Maria Hill is the founder of Sensitive Evolution. She is the author of The Emerging Sensitive: A Guide For Finding Your Place In The World. In addition, she has created the immersive Emerging Sensitive Program of "sensory processing yoga" using frameworks to help sensitive people master their sensitivity and turn it into the asset it can be. She also offers the Emerging Sensitive Movie Club focused on movies and discussions about living in the world as a sensitive person and navigating the challenging cultural shifts of our times. She is a longtime meditator, reiki master, student of alternative health and Ayurveda. Maria is also an abstract painter whose portfolio can be found at Infinite Shape and also very interested in animal and human rights and the environment.

3 Comments

  1. James H on September 26, 2012 at 12:22 pm

    Incredibly interesting article, I can certainly relate.

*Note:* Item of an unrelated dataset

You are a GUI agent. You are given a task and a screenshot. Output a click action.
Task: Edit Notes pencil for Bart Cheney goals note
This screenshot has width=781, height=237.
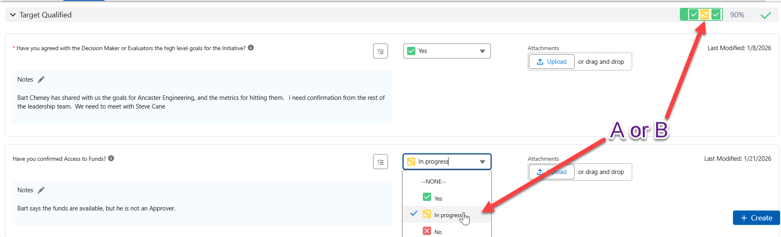pyautogui.click(x=41, y=80)
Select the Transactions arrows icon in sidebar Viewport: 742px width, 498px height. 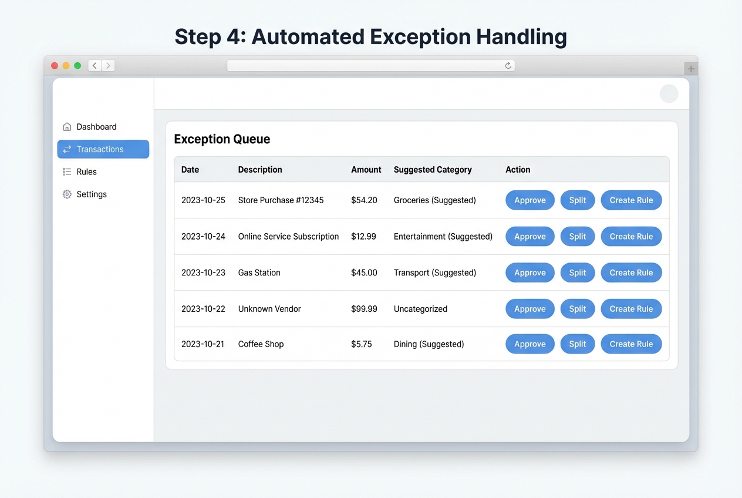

  2. Vivek Purohit on March 31, 2016 at 1:04 pm

    Thank you for a thoughtful piece on bullies vs HSPs.
    The first half captures the essence of the dynamic.
    The second part however, is largely theoretical & idealistic.
    I recently had a long drawn run in with a mighty bully in my family. And, I must tell you none of the steps you have outlined can be even remotely helpful, leave aside counter a determined bully.
    The ONLY thing a bully understands is a message delivered in the same language & with same intensity.The harm caused by protracted bully machinations is immeasurable !
    A bully relents only by two things: first- clear & firm message that the tactics won’t yield the desired result; second- the harm caused by games played will be repaid in equal measure !
    HSPs have to muster the necessary wherewithal to act on both these things for a fitting reply to bullying.



    • Maria E. Hill on March 31, 2016 at 2:01 pm

      I think each situation is different. If a family supports the bully then you are right – you need a different approach.